What was new in 2012?
19 December 2012
Each year I write a nonsense poem for my Christmas card. Sheer doggerel - but some people collect them. It has been suggested that I ought to put the series on my website. I've compromised: I've put six of the last nine years' poems here.
1 December 2012
As those who follow me on twitter already are aware, one of the reasons for my neglect of this page is a project that has been growing quietly in the background. For quite some time - years - John Farren of 360 Production has steadfastly looked for ways to produce my time traveller's guides as television programmes, first the medieval one and second the Elizabethan. This year he made some headway; now I am filming a three-part series based on my book The Time Traveller's Guide to Elizabethan England with a great crew, led by the series producer Mike Wadding. It means that some of my other projects are on hold, and I can't make progress as quickly as I had hoped with other things, but I have to give this series my all. If an opportunity is also a privilege, there can be no other choice. The end product of our labours will be screened on BBC2 some time in 2013.
19 November 2012
Complete neglect of website, sorry
I know, I know. I have not been paying my website the respect it deserves. My excuse - I've been to the South of France to look at castles and vineyards, have been to Denmark to speak at the Copenhagen Book Forum (and since I do not fly, that took a week by itself), have been discussing the script to an Elizabethan social history TV series with the producers, and generally keeping up with all my various commitments. Yesterday I updated the James Forrester website with details of all the reviews and interviews for Sacred Treason, which was published in the USA six weeks ago, and added links to the interviews page of this site too. My next commitments are speaking in Sheffield on Saturday, filming on location for the TV series from next week, and writing my book about change, which I have wanted to write for years. Apologies to all those who are waiting to read The Warrior of the Roses, as that has had to be put on the backburner for the time being.
2 October 2012
The first novel in the Clarenceux trilogy, written by me as 'James Forrester'is now out in the USA and various interview requests are coming in, so I'll try to keep the interview page up to date. Also, yesterday I did two online interviews as Ian Mortimer, one for American scholar Bruce Holsinger and the other for Richard O'Brien of Euradio Nantes. Links will go up on the Interviews page as and when I have them. Currently I'm looking over the copyedited text of my Time Traveller's Guide to Elizabethan England for the USA edition (due in May) and doing some preparatory work on the forthcoming TV series to be based on the same book. Just finished jointly writing a guidebook to the parish church and a speech for the Historical Novel Society conference (delivered the day before yesterday).
13 September 2012
James Forrester fiction in the USA
The first novel in the Clarenceux trilogy, written by me as 'James Forrester' (my middle names, not a pseudonym), should on its way from the printers to the bookshops in the USA at the end of this week. It is called Sacred Treason - details can be found on the James Forrester website.
3 September 2012
Sock Puppet Reviews
A letter is reported in The Bookseller signed by a number of crime fiction writers against the practice of authors providing 'sock puppet reviews' - positive reviews of their own books and/or negative reviews of their rivals. I was with them at Harrogate a few weeks ago when Stephen Leather admitted posting about his books online. I wholly agree with the Society of Authors in condemning the practice of authors reviewing their own work. But there is more to this than just blaming a few rotten eggs.

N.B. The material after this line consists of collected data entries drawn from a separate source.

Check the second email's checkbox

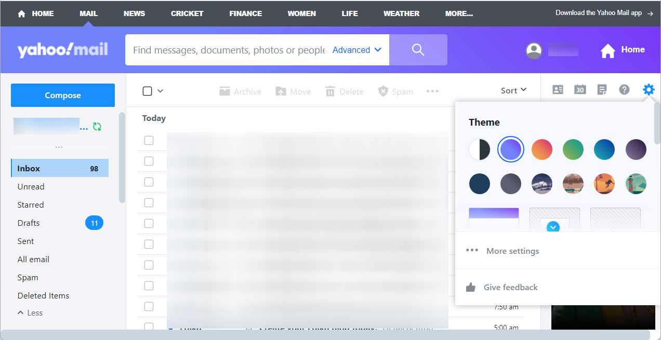(149, 161)
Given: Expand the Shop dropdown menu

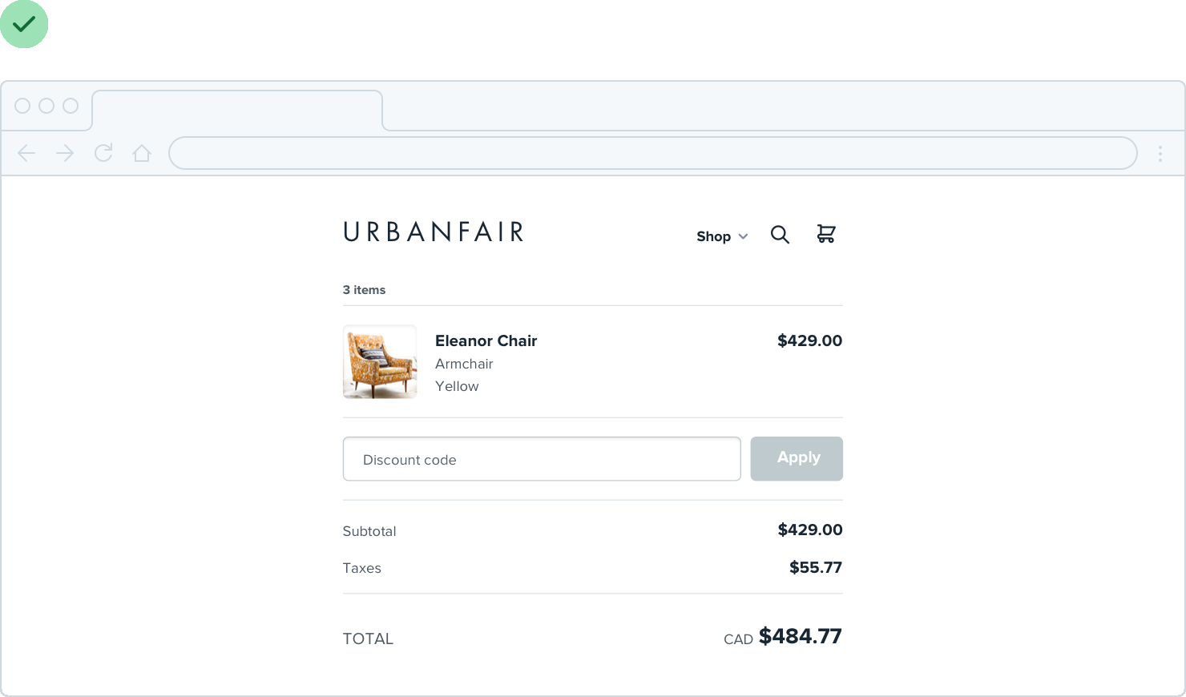Looking at the screenshot, I should 721,236.
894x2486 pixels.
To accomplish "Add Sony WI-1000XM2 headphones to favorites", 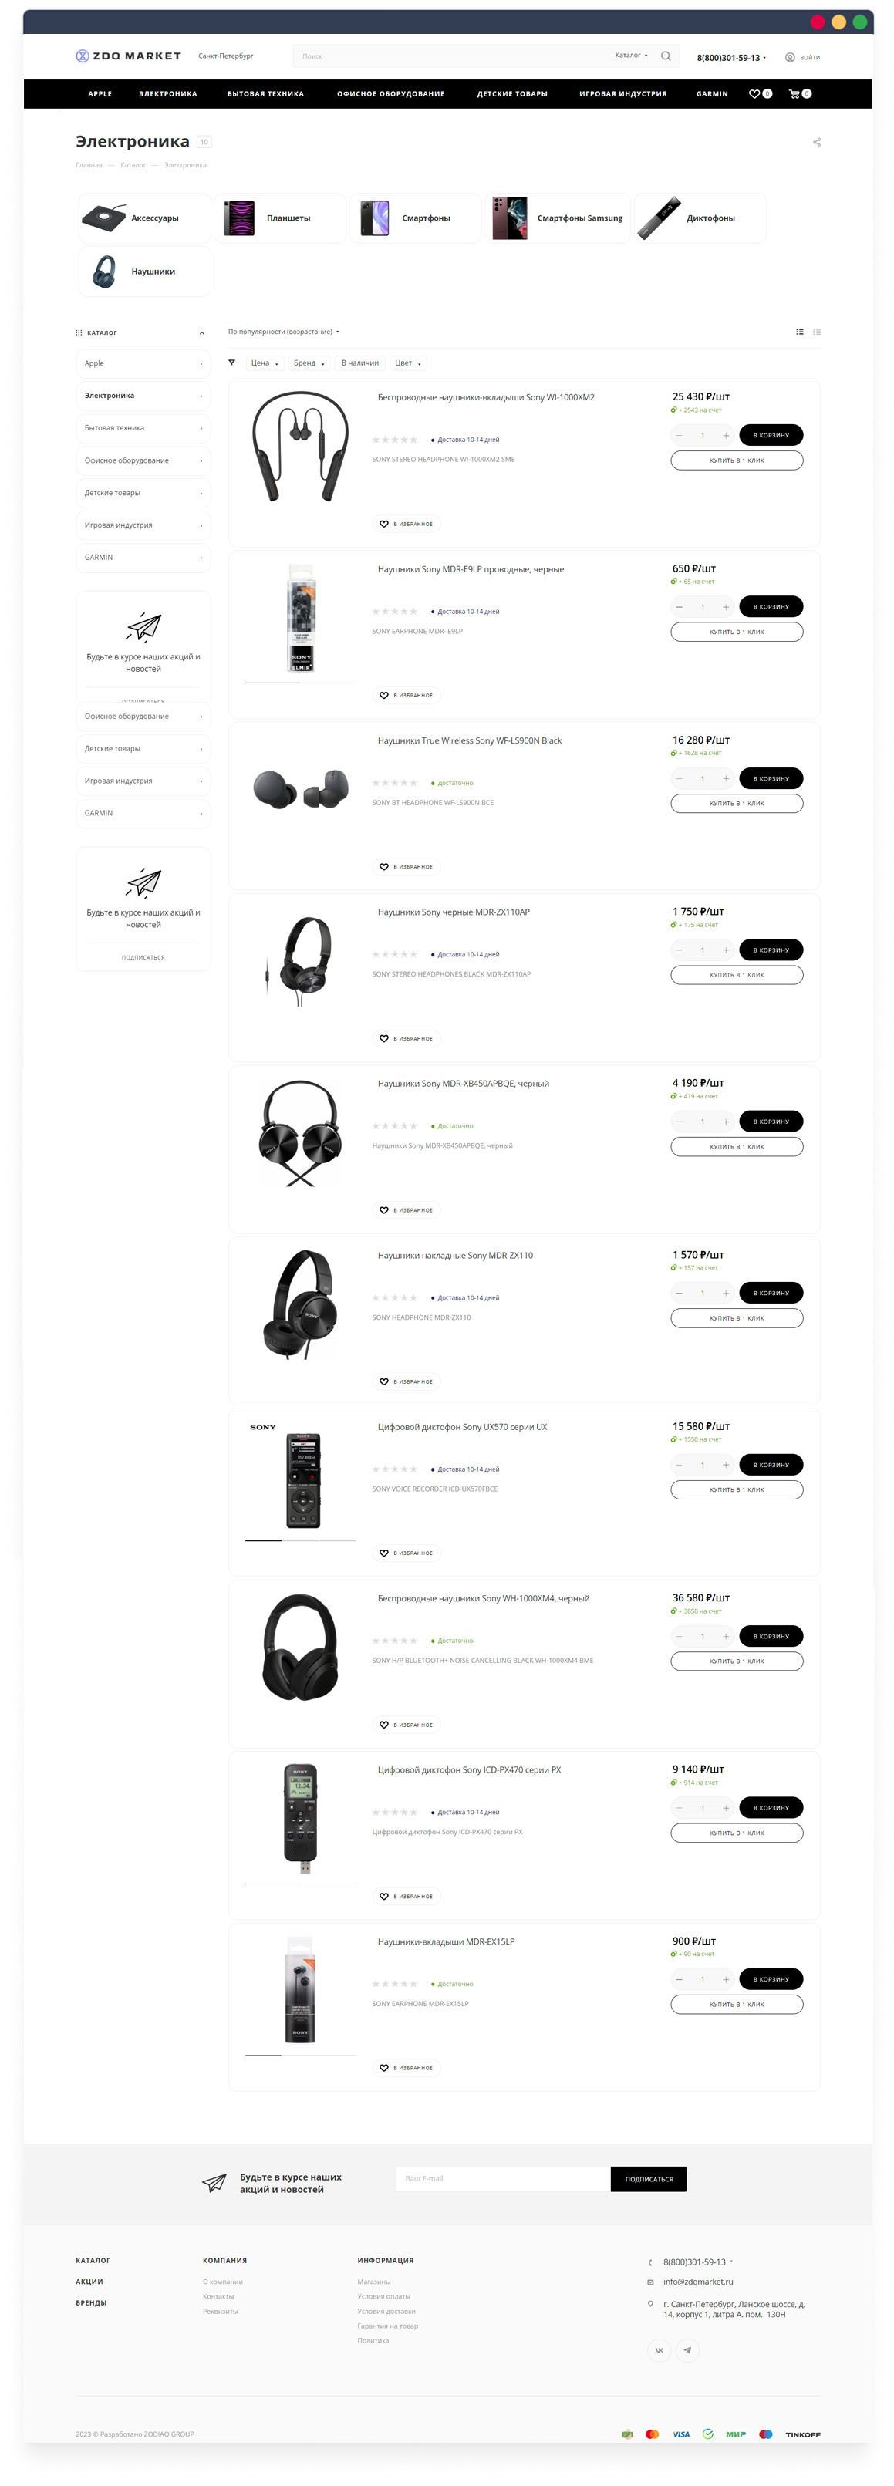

For a start, historians have been known to go online and dish the dirt on their rivals either in their own name (as a certain author who shall remain nameless did to one of my books) or anonymously under a pseudonym (most famously, Orlando Figes). When talking about other people's work, this perhaps counts as valid criticism. But it can get pretty sharp (as Prof Figes showed) and there is not always a right of reply - or not a right of reply as prominent as the main criticism. When I complained about one sniping review by another published historian in February 2011 to amazon.co.uk, Amazon refused to delete it. Instead they encouraged me to submit a more positive review of my own book. (See this email for the detail.) Amazon are clearly happy for historians to snap at each other on their website, treating all criticism as that of 'an honest customer' even when it comes from a self-confessed rival. And their best suggestion for how to deal with this is to tell authors to submit reviews of their own work.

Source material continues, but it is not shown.